Lines for pointing at words and elements
>>>>

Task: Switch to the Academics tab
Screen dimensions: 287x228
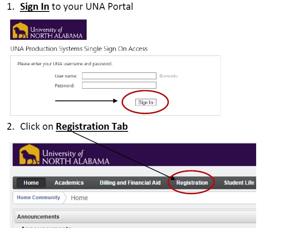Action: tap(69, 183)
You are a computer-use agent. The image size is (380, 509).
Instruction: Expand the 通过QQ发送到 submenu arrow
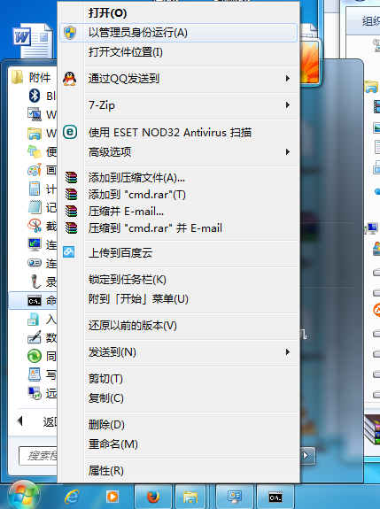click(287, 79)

<<<<

PROBLEM TO SOLVE:
Repeat the lines above word for word, leaving out the pictures.

PROBLEM SOLUTION:
Task: Switch to the Academics tab
Screen dimensions: 287x228
Action: tap(69, 183)
You are a computer-use agent. The image size is (380, 509).
Instruction: Expand the 通过QQ发送到 submenu arrow
click(287, 79)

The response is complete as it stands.